At the time of writing this book, the PyPDF2 package hasn’t had a release since 2016. However it is still a solid and useful package that is worth your time to learn.

The following lists what we will be learning in this article:

  • Extracting metadata
  • Splitting documents
  • Merging 2 PDF files into 1
  • Rotating pages
  • Overlaying / Watermarking Pages
  • Encrypting / decrypting

Let’s start by learning how to install PyPDF2!


Installation

PyPDF2 is a pure Python package, so you can install it using pip (assuming pip is in your system’s path):

python -m pip install pypdf2

As usual, you should install 3rd party Python packages to a Python virtual environment to make sure that it works the way you want it to.

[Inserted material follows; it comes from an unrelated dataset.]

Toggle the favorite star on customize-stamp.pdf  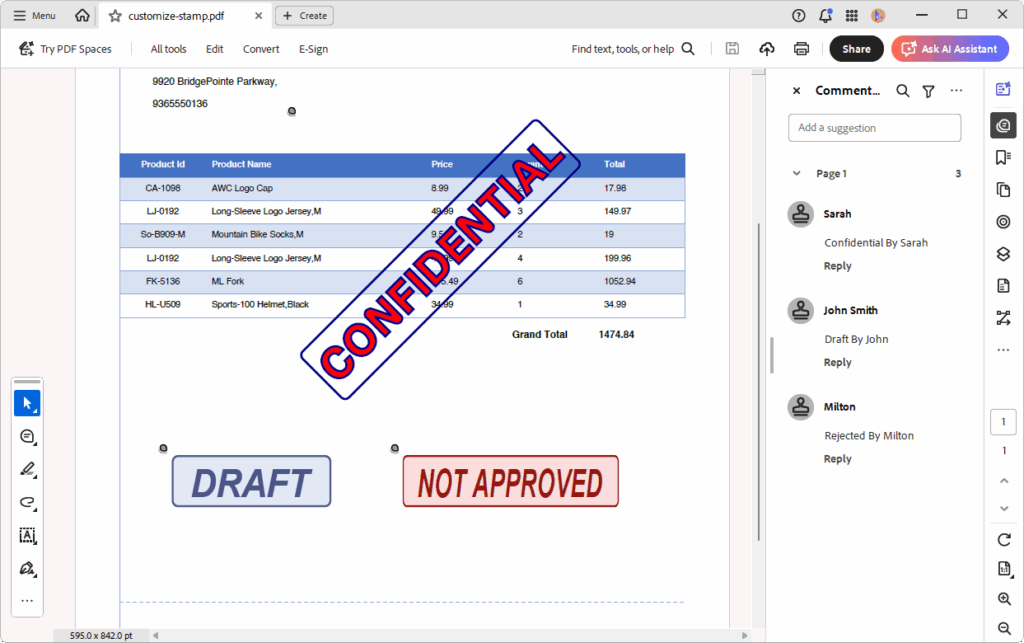click(117, 15)
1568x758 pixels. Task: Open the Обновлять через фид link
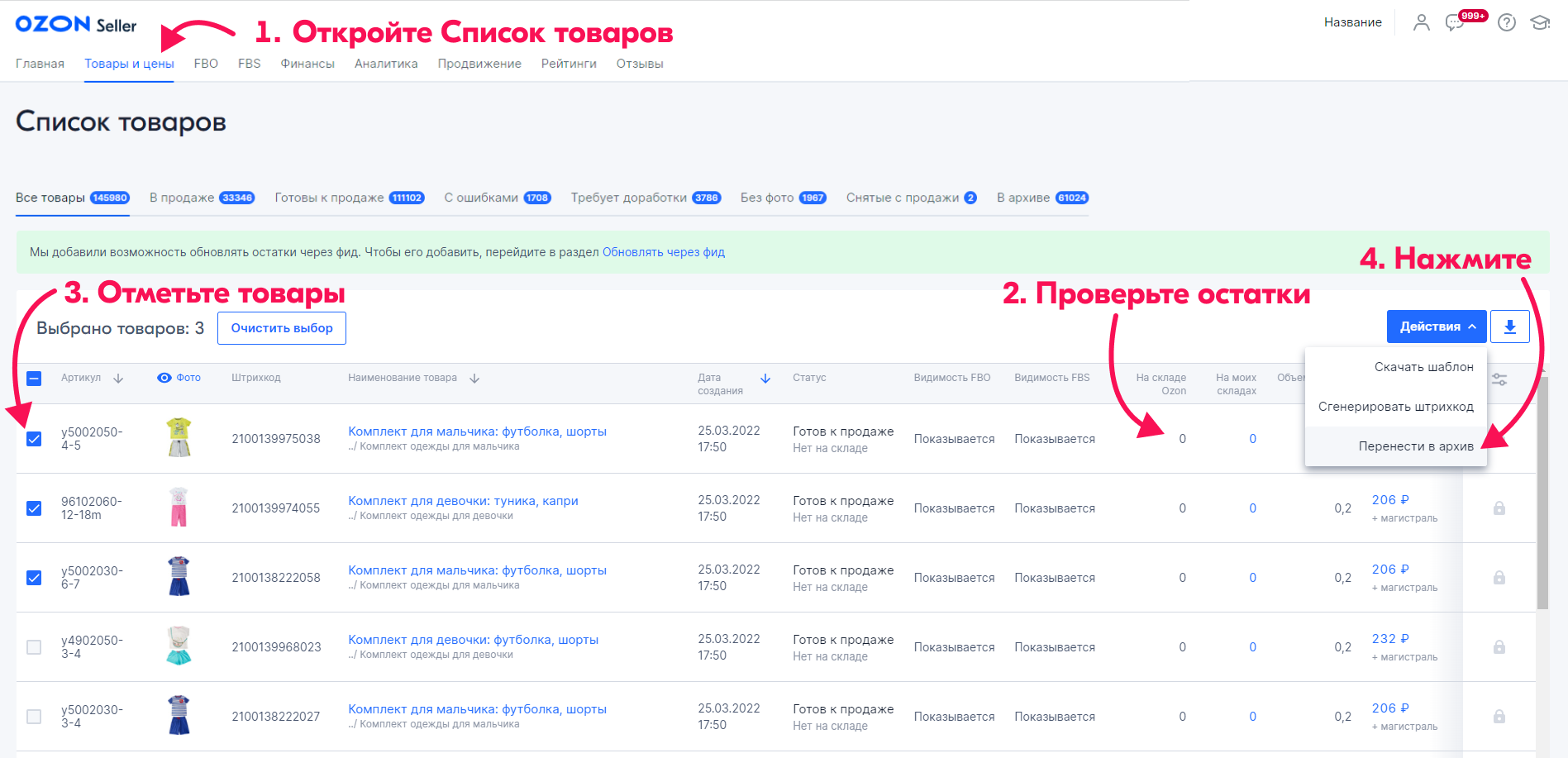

Extracting Metadata from PDFs

You can use PyPDF2 to extract a fair amount of useful data from any PDF. For example, you can learn the author of the document, its title and subject and how many pages there are. Let’s find out how by downloading the sample of this book from Leanpub. The sample I downloaded was called “reportlab-sample.pdf”. I will include this PDF for you to use in the Github source code as well.

Here’s the code:

# get_doc_info.py

from PyPDF2 import PdfFileReader


def get_info(path):
    with open(path, 'rb') as f:
        pdf = PdfFileReader(f)
        info = pdf.getDocumentInfo()
        number_of_pages = pdf.getNumPages()
    
    print(info)

    author = info.author
    creator = info.creator
    producer = info.producer
    subject = info.subject
    title = info.title

if __name__ == '__main__':
    path = 'reportlab-sample.pdf'
    get_info(path)

Here we import the PdfFileReader class from PyPDF2. This class gives us the ability to read a PDF and extract data from it using various accessor methods. The first thing we do is create our own get_info function that accepts a PDF file path as its only argument. Then we open the file in read-only binary mode. Next we pass that file handler into PdfFileReader and create an instance of it.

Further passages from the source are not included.